▸ **THE TASK**: Your task is to give the data again, exactly, with every line intact.

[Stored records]
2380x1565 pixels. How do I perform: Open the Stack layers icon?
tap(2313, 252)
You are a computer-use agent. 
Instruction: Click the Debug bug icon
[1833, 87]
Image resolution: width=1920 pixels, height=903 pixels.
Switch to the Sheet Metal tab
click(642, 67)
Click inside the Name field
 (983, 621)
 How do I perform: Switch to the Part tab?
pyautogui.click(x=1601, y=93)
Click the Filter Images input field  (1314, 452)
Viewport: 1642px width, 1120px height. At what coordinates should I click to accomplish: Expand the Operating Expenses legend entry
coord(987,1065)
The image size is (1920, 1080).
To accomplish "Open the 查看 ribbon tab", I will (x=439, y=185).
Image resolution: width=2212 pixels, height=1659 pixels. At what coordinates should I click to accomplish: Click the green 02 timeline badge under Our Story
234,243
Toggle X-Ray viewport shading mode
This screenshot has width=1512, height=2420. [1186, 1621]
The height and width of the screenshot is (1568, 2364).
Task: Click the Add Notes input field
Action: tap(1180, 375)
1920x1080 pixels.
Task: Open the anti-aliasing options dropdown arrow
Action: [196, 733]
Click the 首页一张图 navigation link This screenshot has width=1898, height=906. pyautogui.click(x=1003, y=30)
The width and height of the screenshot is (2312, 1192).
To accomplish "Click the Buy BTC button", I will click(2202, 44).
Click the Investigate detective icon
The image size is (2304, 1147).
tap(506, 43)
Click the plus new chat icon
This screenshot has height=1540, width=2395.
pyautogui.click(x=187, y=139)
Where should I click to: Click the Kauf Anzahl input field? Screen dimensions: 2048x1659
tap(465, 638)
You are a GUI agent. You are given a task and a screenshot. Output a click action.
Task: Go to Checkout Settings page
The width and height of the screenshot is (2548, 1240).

▸ **EXERCISE ANSWER**:
2380x1565 pixels. How do I perform: Open the Stack layers icon?
tap(2313, 252)
You are a computer-use agent. 
Instruction: Click the Debug bug icon
[1833, 87]
Image resolution: width=1920 pixels, height=903 pixels.
Switch to the Sheet Metal tab
click(642, 67)
Click inside the Name field
 (983, 621)
 How do I perform: Switch to the Part tab?
pyautogui.click(x=1601, y=93)
Click the Filter Images input field  (1314, 452)
Viewport: 1642px width, 1120px height. At what coordinates should I click to accomplish: Expand the Operating Expenses legend entry
coord(987,1065)
The image size is (1920, 1080).
To accomplish "Open the 查看 ribbon tab", I will (x=439, y=185).
Image resolution: width=2212 pixels, height=1659 pixels. At what coordinates should I click to accomplish: Click the green 02 timeline badge under Our Story
234,243
Toggle X-Ray viewport shading mode
This screenshot has width=1512, height=2420. [1186, 1621]
The height and width of the screenshot is (1568, 2364).
Task: Click the Add Notes input field
Action: tap(1180, 375)
1920x1080 pixels.
Task: Open the anti-aliasing options dropdown arrow
Action: [196, 733]
Click the 首页一张图 navigation link This screenshot has width=1898, height=906. pyautogui.click(x=1003, y=30)
The width and height of the screenshot is (2312, 1192).
To accomplish "Click the Buy BTC button", I will click(2202, 44).
Click the Investigate detective icon
The image size is (2304, 1147).
tap(506, 43)
Click the plus new chat icon
This screenshot has height=1540, width=2395.
pyautogui.click(x=187, y=139)
Where should I click to: Click the Kauf Anzahl input field? Screen dimensions: 2048x1659
tap(465, 638)
You are a GUI agent. You are given a task and a screenshot. Output a click action.
Task: Go to Checkout Settings page
The width and height of the screenshot is (2548, 1240).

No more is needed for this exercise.